Let’s start with these items. The revenues from payment mechanisms and reloadable prepaid cards run into the tens of billions of dollars a year. Much of this comes directly from the government, which now uses a substantial portion of the budget for food stamps and other government transfer programs to pay banks to provide beneficiaries with cards. The Postal Service could almost certainly do this at a lower cost.
More importantly, many low and moderate income people get ripped off by paying exorbitant fees to check cashing services and other intermediaries to get access to their money or to send it to a third party. While the fact that these people may save large amounts of money by using a postal bank, which they might use because they trust the post office, draws a “meh” from Kevin, that sounds like a pretty good thing to me.

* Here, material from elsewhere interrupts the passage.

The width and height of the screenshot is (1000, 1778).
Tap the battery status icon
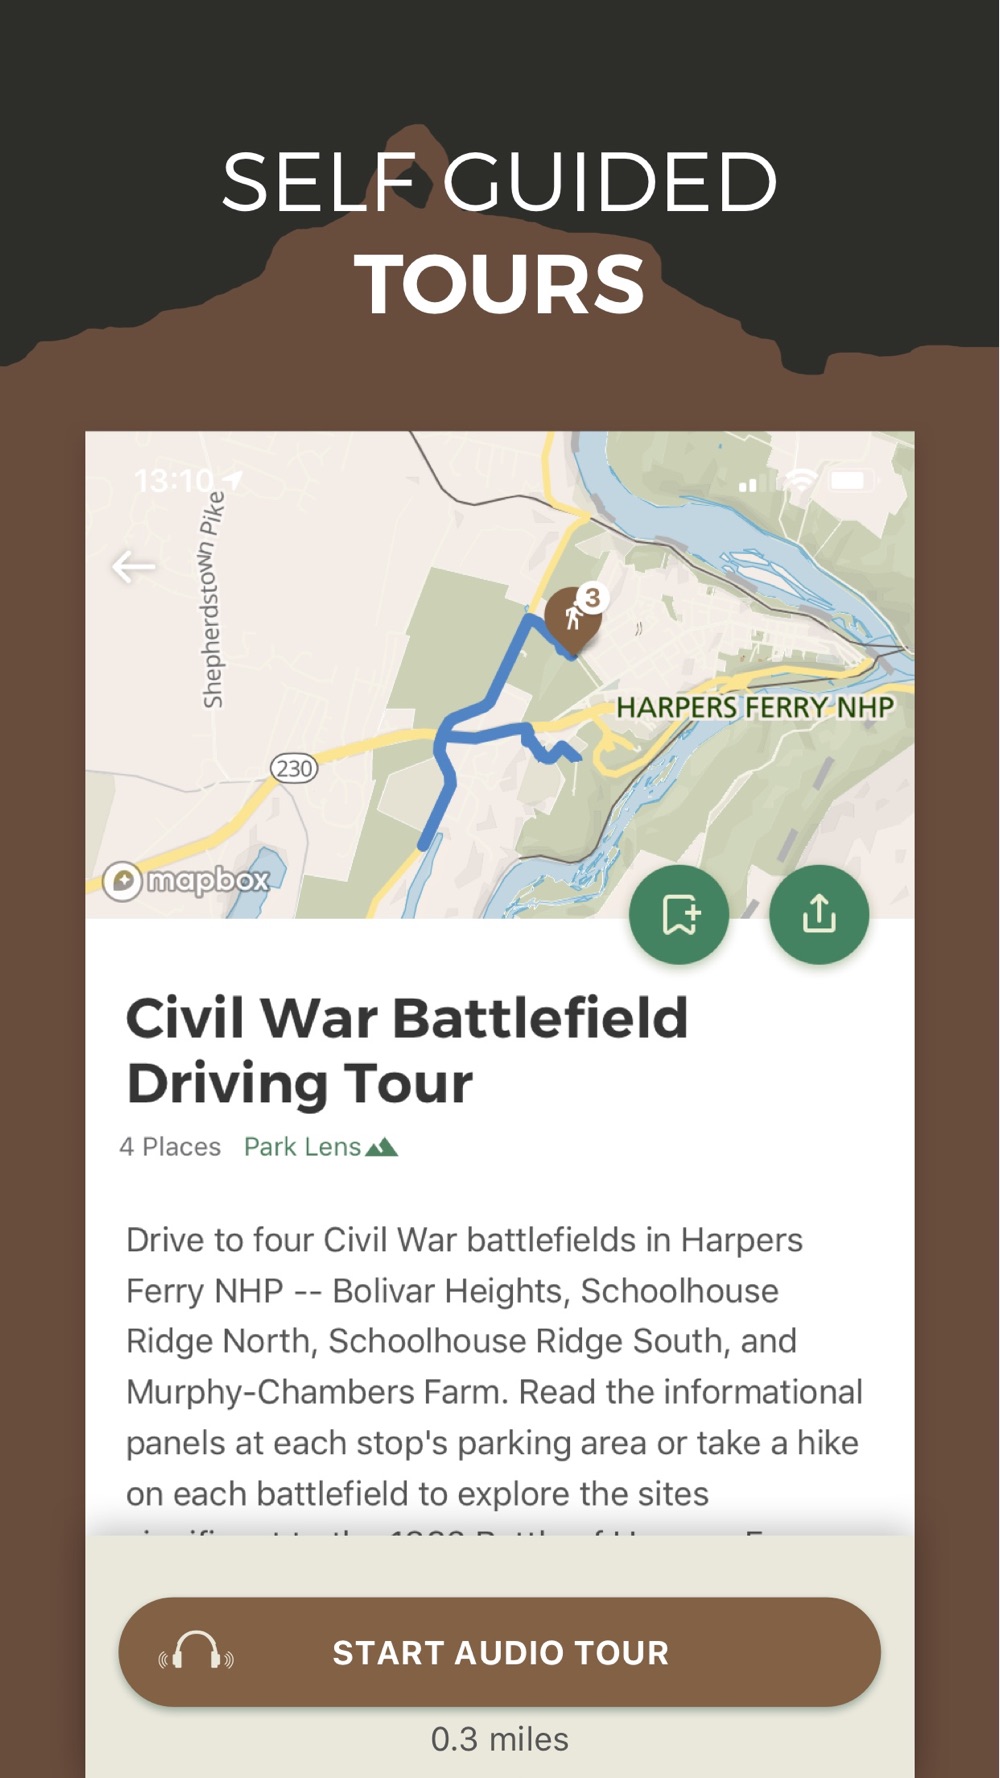[848, 481]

Imagine paying 50 cents or a dollar to have your $200 pay check cashed instead of the ten dollars that a check cashing service might charge.

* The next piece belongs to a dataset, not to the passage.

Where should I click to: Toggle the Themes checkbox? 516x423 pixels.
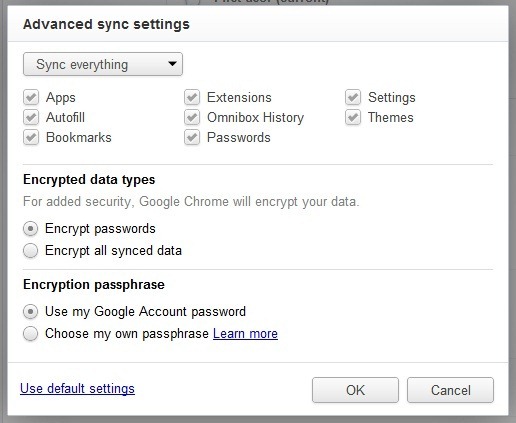point(353,117)
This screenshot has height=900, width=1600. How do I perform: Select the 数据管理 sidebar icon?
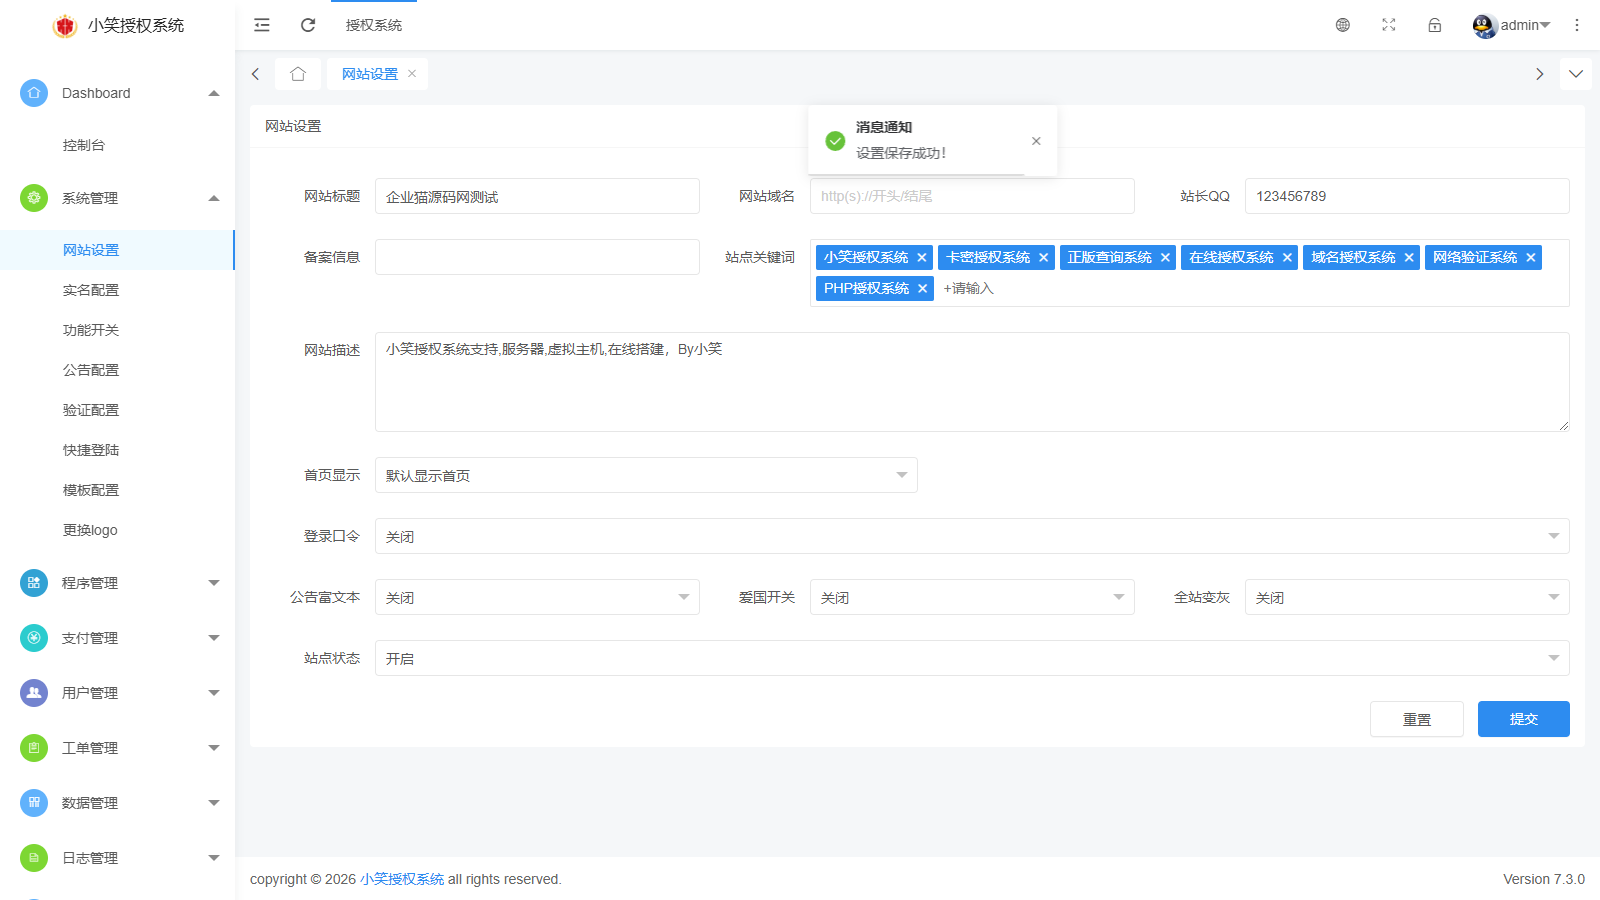(33, 802)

Kevin’s right that the biggest obstacle to savings for low and moderate income people is a lack of money. But the fact is that when they do save, they often pay excessive fees to intermediaries. This is a widely recognized problem and there is bipartisan support for creating some sort of low cost saving vehicle that low and moderate income people could use. That doesn’t mean that everyone would say the Postal Service should be the venue for this savings, but there seems no reason to rule it out apriori as a candidate.

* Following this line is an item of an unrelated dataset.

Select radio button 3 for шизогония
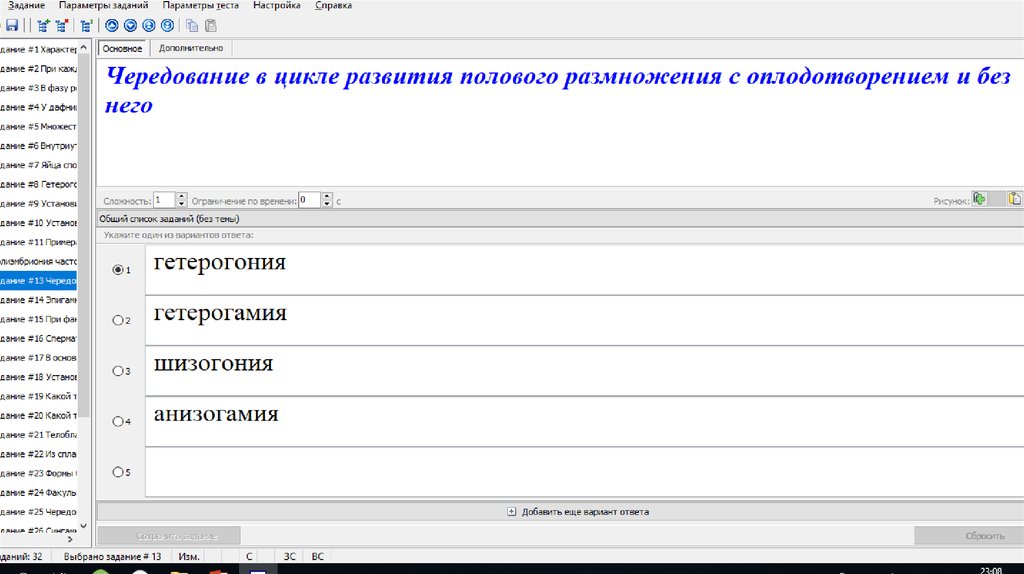This screenshot has height=574, width=1024. [x=119, y=371]
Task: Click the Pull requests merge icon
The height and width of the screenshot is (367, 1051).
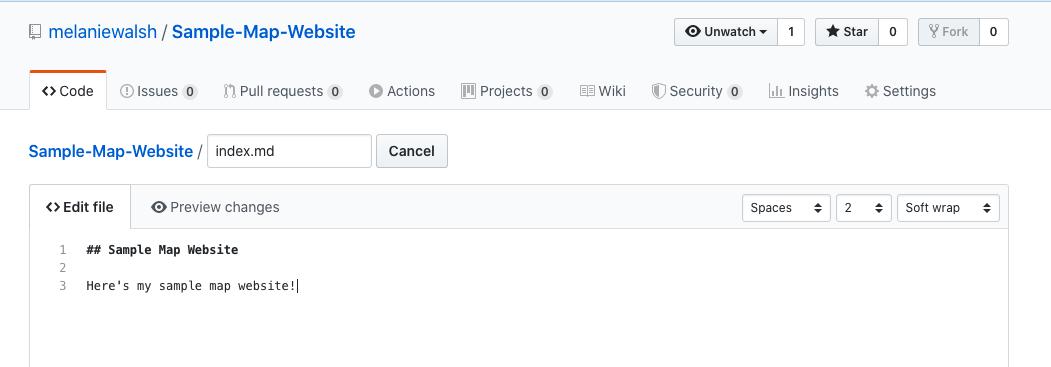Action: [229, 91]
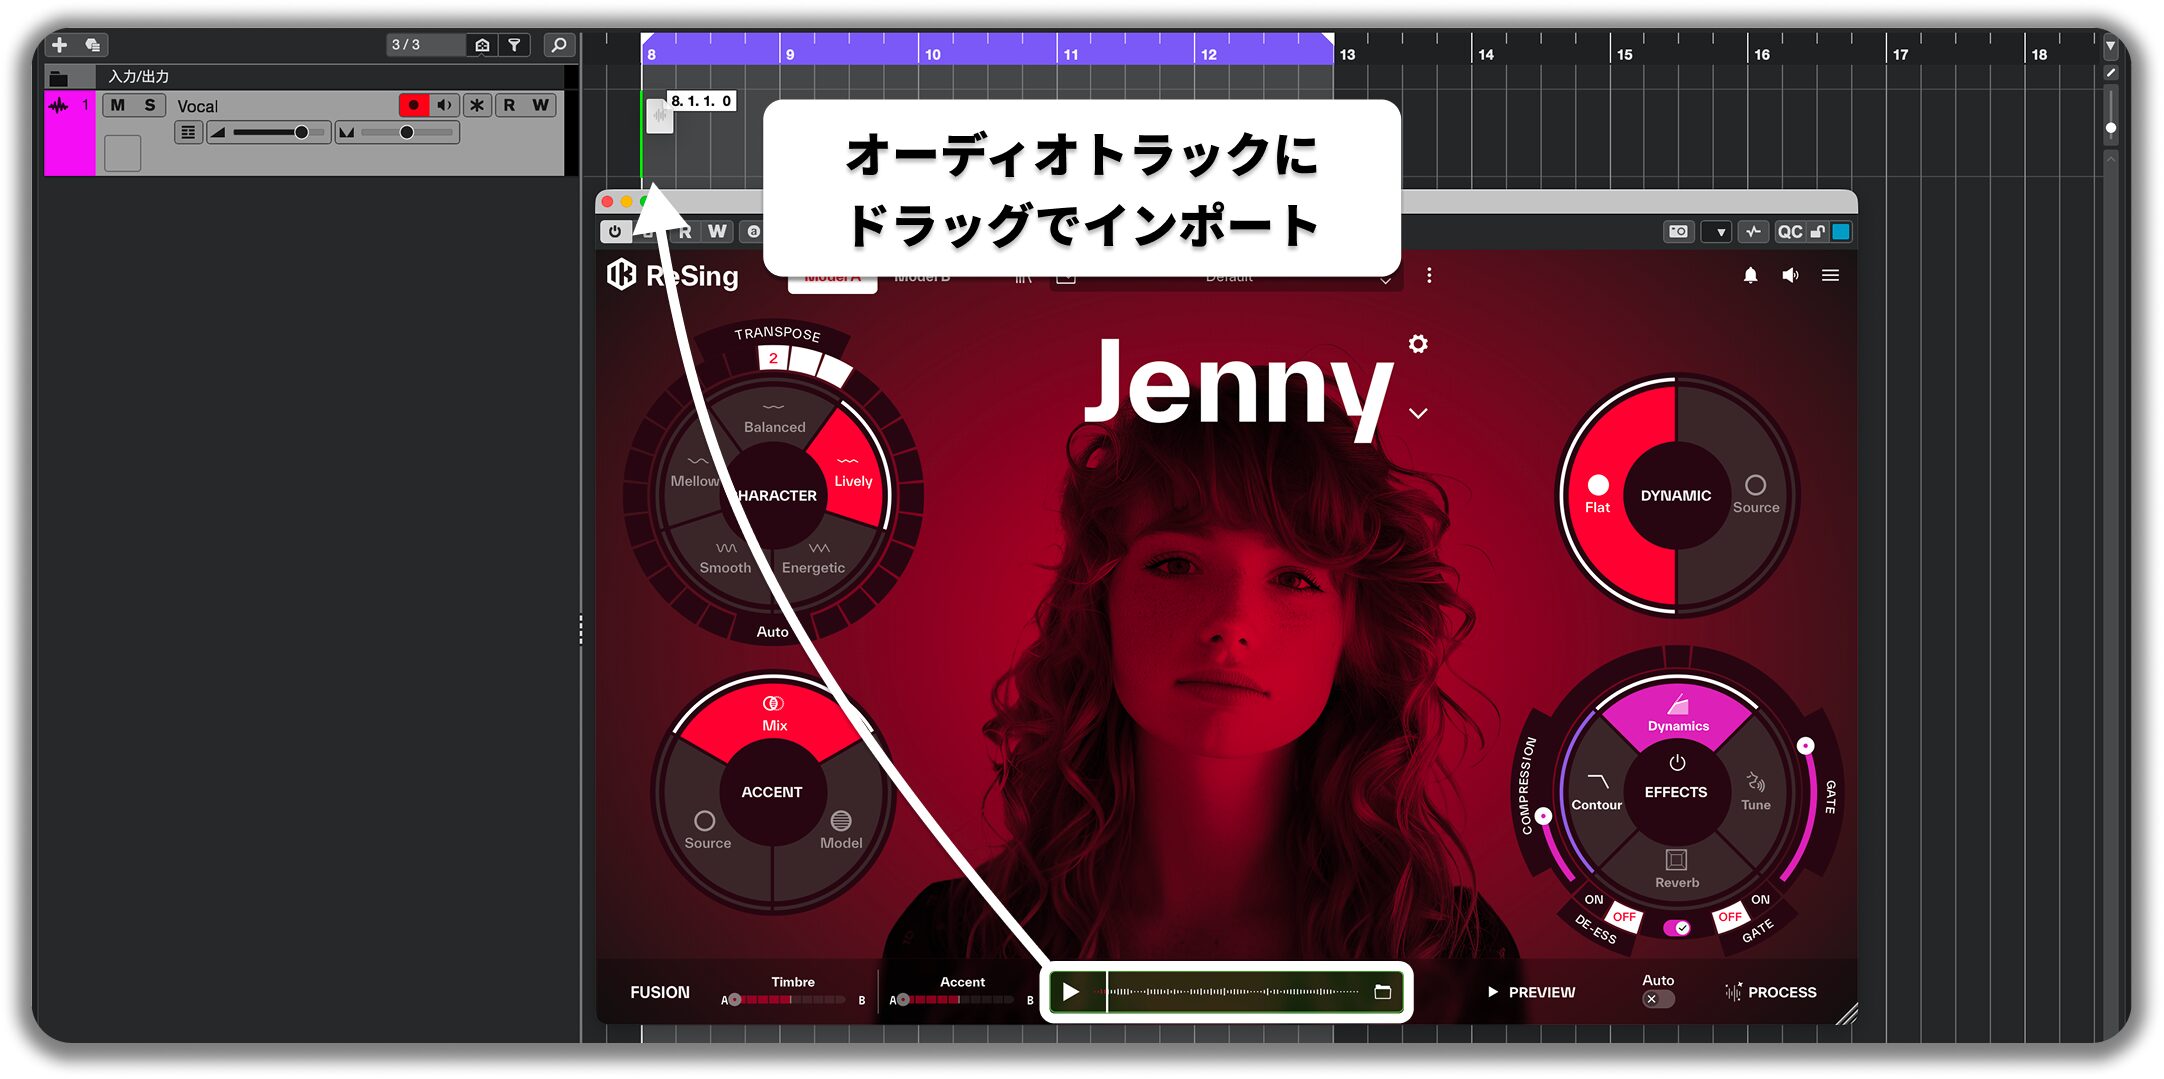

Then Kevin gets to the issue of small scale lending:
“Finally, there’s the prospect of providing very small loans. But as much as we all loathe payday lenders, there’s a reason they charge such high rates: they also have high rates of default. The postal service can charge less only by (a) losing money or (b) providing loans only to relatively good customers.”
Kevin’s characterization of the issue is largely right, but we can push a little bit on “b” here. Suppose that a worker has direct deposit of their paycheck every week at an account with the post office. The risk to the post office that this pay check won’t come in as expected is small. (Yes, people can and will game this, but most won’t, and almost no one will more than once.) This means that the interest rate can be adjusted downward accordingly. The person who is of questionable credit quality to the payday lender would be a relatively low-risk customer to the post office in this case.
The basic story with providing financial services to low and moderate income people is that it is a low margin operation. There is not much money to be made by servicing accounts that will typically have just a few hundred or at a most a few thousand dollars in them. The financial industry has discovered that the potential for profit is much greater by charging fees and penalties to these customers and in a market economy; we expect businesses to do what is most profitable.
Of course we all hope that the Consumer Financial Protection Bureau will limit the abuses in this area, but no one expects that it will be able to prevent all the bad practices. Why not just give people an alternative? Perhaps the Postal Service is not the best way to provide this alternative, but the fact that it is there, as noted by the IG, is a huge advantage in this respect.
Stepping beyond the issue of postal banking, there is a basic question of how we think about the Postal Service. We could say that the Postal Service provides a public service like the police department and fire department and understand that we will have to use public funds to help cover the cost. Alternatively, we could say that the Postal Service should be run on a business like basis, and therefore should be able to cover its costs from its revenue.
Both of these are reasonable ways to think about the Postal Service. It is not reasonable, however, to say that we expect the Postal Service to cover its costs like any other business, but then prevent it from moving into any sector where it threatens to impair the profits of existing businesses. This has been the practice for the last forty years. Given the constraints under which it has been forced to operate, it really should not be surprising that the Postal Service faces financial difficulties.